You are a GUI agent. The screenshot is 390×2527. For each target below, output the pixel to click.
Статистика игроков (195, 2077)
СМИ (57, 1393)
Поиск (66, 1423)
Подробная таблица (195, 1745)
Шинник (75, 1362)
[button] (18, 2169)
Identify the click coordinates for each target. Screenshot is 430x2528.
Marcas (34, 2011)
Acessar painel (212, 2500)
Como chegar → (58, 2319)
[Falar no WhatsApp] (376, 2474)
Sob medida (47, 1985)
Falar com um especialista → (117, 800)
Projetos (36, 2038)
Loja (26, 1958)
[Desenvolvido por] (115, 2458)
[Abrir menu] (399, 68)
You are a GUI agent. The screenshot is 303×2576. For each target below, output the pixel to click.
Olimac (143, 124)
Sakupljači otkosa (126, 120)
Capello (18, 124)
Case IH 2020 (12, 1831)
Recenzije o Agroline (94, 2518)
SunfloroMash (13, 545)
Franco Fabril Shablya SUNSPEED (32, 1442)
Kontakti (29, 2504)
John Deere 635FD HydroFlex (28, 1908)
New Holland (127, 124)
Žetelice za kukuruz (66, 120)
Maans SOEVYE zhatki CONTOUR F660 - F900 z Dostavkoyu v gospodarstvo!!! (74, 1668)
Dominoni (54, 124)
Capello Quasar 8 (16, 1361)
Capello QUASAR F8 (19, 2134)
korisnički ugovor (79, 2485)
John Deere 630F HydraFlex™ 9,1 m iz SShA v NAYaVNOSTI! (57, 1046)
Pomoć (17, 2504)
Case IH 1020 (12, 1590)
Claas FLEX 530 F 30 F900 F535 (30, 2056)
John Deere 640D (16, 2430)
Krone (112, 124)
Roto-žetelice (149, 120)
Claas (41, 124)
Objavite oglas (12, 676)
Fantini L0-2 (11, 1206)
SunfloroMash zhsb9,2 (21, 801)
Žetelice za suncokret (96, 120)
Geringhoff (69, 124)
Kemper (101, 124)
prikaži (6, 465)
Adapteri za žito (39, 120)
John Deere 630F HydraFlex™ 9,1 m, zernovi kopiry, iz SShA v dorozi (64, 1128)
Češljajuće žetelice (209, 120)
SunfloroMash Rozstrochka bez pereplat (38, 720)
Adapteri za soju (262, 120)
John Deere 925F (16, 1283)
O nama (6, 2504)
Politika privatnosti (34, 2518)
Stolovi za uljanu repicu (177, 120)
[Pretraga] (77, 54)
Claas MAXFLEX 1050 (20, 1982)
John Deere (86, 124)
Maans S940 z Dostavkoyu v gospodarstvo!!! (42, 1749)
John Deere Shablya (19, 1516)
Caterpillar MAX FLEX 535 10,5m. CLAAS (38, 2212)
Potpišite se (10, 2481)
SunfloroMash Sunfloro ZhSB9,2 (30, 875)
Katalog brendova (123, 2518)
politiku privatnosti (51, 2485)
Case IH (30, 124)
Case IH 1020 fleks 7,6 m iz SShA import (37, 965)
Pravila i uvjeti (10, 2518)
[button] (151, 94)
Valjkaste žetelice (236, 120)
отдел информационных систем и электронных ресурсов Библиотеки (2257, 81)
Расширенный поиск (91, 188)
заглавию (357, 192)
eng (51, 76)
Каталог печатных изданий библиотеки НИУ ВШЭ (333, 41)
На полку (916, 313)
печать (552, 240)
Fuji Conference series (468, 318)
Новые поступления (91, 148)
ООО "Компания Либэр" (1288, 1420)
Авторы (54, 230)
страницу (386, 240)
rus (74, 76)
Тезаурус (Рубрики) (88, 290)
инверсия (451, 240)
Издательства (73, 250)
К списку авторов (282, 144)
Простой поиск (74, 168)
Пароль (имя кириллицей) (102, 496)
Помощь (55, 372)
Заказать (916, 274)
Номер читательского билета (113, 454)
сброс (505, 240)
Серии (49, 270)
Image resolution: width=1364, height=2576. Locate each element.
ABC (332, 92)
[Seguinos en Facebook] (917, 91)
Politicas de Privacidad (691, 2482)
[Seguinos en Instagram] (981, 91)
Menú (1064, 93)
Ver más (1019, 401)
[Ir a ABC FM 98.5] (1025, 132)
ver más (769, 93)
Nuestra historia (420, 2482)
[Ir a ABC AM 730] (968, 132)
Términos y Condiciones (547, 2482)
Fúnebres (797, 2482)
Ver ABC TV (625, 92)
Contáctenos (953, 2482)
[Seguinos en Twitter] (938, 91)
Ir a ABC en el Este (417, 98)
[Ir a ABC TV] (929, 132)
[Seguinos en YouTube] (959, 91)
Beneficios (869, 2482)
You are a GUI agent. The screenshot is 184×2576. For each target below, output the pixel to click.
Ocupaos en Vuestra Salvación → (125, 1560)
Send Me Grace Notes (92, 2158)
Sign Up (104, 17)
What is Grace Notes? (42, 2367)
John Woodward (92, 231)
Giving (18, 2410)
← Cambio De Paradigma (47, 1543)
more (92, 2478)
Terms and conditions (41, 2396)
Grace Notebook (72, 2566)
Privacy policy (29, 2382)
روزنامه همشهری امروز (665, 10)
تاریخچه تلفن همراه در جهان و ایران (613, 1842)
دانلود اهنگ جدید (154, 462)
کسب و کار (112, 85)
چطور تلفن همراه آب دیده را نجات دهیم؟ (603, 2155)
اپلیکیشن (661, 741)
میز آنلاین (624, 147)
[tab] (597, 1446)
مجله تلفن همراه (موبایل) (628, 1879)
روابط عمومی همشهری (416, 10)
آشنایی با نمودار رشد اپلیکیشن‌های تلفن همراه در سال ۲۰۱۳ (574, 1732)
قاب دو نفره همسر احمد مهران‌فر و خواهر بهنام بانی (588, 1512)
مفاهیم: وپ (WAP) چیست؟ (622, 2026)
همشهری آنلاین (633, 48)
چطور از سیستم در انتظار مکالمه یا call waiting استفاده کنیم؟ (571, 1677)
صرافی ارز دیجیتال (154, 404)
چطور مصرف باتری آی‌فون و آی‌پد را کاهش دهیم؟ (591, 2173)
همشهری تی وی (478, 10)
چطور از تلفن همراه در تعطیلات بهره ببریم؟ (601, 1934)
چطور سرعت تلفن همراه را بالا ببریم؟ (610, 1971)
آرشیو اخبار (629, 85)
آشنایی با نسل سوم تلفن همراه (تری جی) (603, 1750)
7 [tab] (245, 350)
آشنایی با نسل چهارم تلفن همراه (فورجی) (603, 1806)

★ ★ ★ ★ ★

• _WORK TO BE COMPLETED_
Write every entry out again, exactly as it stands.

• _RESULT OF THIS EXERCISE_
You are a GUI agent. The screenshot is 390×2527. For each target below, output the pixel to click.
Статистика игроков (195, 2077)
СМИ (57, 1393)
Поиск (66, 1423)
Подробная таблица (195, 1745)
Шинник (75, 1362)
[button] (18, 2169)
Identify the click coordinates for each target. Screenshot is 430x2528.
Marcas (34, 2011)
Acessar painel (212, 2500)
Como chegar → (58, 2319)
[Falar no WhatsApp] (376, 2474)
Sob medida (47, 1985)
Falar com um especialista → (117, 800)
Projetos (36, 2038)
Loja (26, 1958)
[Desenvolvido por] (115, 2458)
[Abrir menu] (399, 68)
You are a GUI agent. The screenshot is 303×2576. For each target below, output the pixel to click.
Olimac (143, 124)
Sakupljači otkosa (126, 120)
Capello (18, 124)
Case IH 2020 (12, 1831)
Recenzije o Agroline (94, 2518)
SunfloroMash (13, 545)
Franco Fabril Shablya SUNSPEED (32, 1442)
Kontakti (29, 2504)
John Deere 635FD HydroFlex (28, 1908)
New Holland (127, 124)
Žetelice za kukuruz (66, 120)
Maans SOEVYE zhatki CONTOUR F660 - F900 z Dostavkoyu v gospodarstvo!!! (74, 1668)
Dominoni (54, 124)
Capello Quasar 8 (16, 1361)
Capello QUASAR F8 (19, 2134)
korisnički ugovor (79, 2485)
John Deere 630F HydraFlex™ 9,1 m iz SShA v NAYaVNOSTI! (57, 1046)
Pomoć (17, 2504)
Case IH 1020 (12, 1590)
Claas FLEX 530 F 30 F900 F535 (30, 2056)
John Deere 640D (16, 2430)
Krone (112, 124)
Roto-žetelice (149, 120)
Claas (41, 124)
Objavite oglas (12, 676)
Fantini L0-2 (11, 1206)
SunfloroMash zhsb9,2 (21, 801)
Žetelice za suncokret (96, 120)
Geringhoff (69, 124)
Kemper (101, 124)
prikaži (6, 465)
Adapteri za žito (39, 120)
John Deere 630F HydraFlex™ 9,1 m, zernovi kopiry, iz SShA v dorozi (64, 1128)
Češljajuće žetelice (209, 120)
SunfloroMash Rozstrochka bez pereplat (38, 720)
Adapteri za soju (262, 120)
John Deere 925F (16, 1283)
O nama (6, 2504)
Politika privatnosti (34, 2518)
Stolovi za uljanu repicu (177, 120)
[Pretraga] (77, 54)
Claas MAXFLEX 1050 (20, 1982)
John Deere (86, 124)
Maans S940 z Dostavkoyu v gospodarstvo!!! (42, 1749)
John Deere Shablya (19, 1516)
Caterpillar MAX FLEX 535 10,5m. CLAAS (38, 2212)
Potpišite se (10, 2481)
SunfloroMash Sunfloro ZhSB9,2 (30, 875)
Katalog brendova (123, 2518)
politiku privatnosti (51, 2485)
Case IH (30, 124)
Case IH 1020 fleks 7,6 m iz SShA import (37, 965)
Pravila i uvjeti (10, 2518)
[button] (151, 94)
Valjkaste žetelice (236, 120)
отдел информационных систем и электронных ресурсов Библиотеки (2257, 81)
Расширенный поиск (91, 188)
заглавию (357, 192)
eng (51, 76)
Каталог печатных изданий библиотеки НИУ ВШЭ (333, 41)
На полку (916, 313)
печать (552, 240)
Fuji Conference series (468, 318)
Новые поступления (91, 148)
ООО "Компания Либэр" (1288, 1420)
Авторы (54, 230)
страницу (386, 240)
rus (74, 76)
Тезаурус (Рубрики) (88, 290)
инверсия (451, 240)
Издательства (73, 250)
К списку авторов (282, 144)
Простой поиск (74, 168)
Пароль (имя кириллицей) (102, 496)
Помощь (55, 372)
Заказать (916, 274)
Номер читательского билета (113, 454)
сброс (505, 240)
Серии (49, 270)
Image resolution: width=1364, height=2576. Locate each element.
ABC (332, 92)
[Seguinos en Facebook] (917, 91)
Politicas de Privacidad (691, 2482)
[Seguinos en Instagram] (981, 91)
Menú (1064, 93)
Ver más (1019, 401)
[Ir a ABC FM 98.5] (1025, 132)
ver más (769, 93)
Nuestra historia (420, 2482)
[Ir a ABC AM 730] (968, 132)
Términos y Condiciones (547, 2482)
Fúnebres (797, 2482)
Ver ABC TV (625, 92)
Contáctenos (953, 2482)
[Seguinos en Twitter] (938, 91)
Ir a ABC en el Este (417, 98)
[Ir a ABC TV] (929, 132)
[Seguinos en YouTube] (959, 91)
Beneficios (869, 2482)
You are a GUI agent. The screenshot is 184×2576. For each target below, output the pixel to click.
Ocupaos en Vuestra Salvación → (125, 1560)
Send Me Grace Notes (92, 2158)
Sign Up (104, 17)
What is Grace Notes? (42, 2367)
John Woodward (92, 231)
Giving (18, 2410)
← Cambio De Paradigma (47, 1543)
more (92, 2478)
Terms and conditions (41, 2396)
Grace Notebook (72, 2566)
Privacy policy (29, 2382)
روزنامه همشهری امروز (665, 10)
تاریخچه تلفن همراه در جهان و ایران (613, 1842)
دانلود اهنگ جدید (154, 462)
کسب و کار (112, 85)
چطور تلفن همراه آب دیده را نجات دهیم؟ (603, 2155)
اپلیکیشن (661, 741)
میز آنلاین (624, 147)
[tab] (597, 1446)
مجله تلفن همراه (موبایل) (628, 1879)
روابط عمومی همشهری (416, 10)
آشنایی با نمودار رشد اپلیکیشن‌های تلفن همراه در سال ۲۰۱۳ (574, 1732)
قاب دو نفره همسر احمد مهران‌فر و خواهر بهنام بانی (588, 1512)
مفاهیم: وپ (WAP) چیست؟ (622, 2026)
همشهری آنلاین (633, 48)
چطور از سیستم در انتظار مکالمه یا call waiting استفاده کنیم؟ (571, 1677)
صرافی ارز دیجیتال (154, 404)
چطور مصرف باتری آی‌فون و آی‌پد را کاهش دهیم؟ (591, 2173)
همشهری تی وی (478, 10)
چطور از تلفن همراه در تعطیلات بهره ببریم؟ (601, 1934)
چطور سرعت تلفن همراه را بالا ببریم؟ (610, 1971)
آرشیو اخبار (629, 85)
آشنایی با نسل سوم تلفن همراه (تری جی) (603, 1750)
7 [tab] (245, 350)
آشنایی با نسل چهارم تلفن همراه (فورجی) (603, 1806)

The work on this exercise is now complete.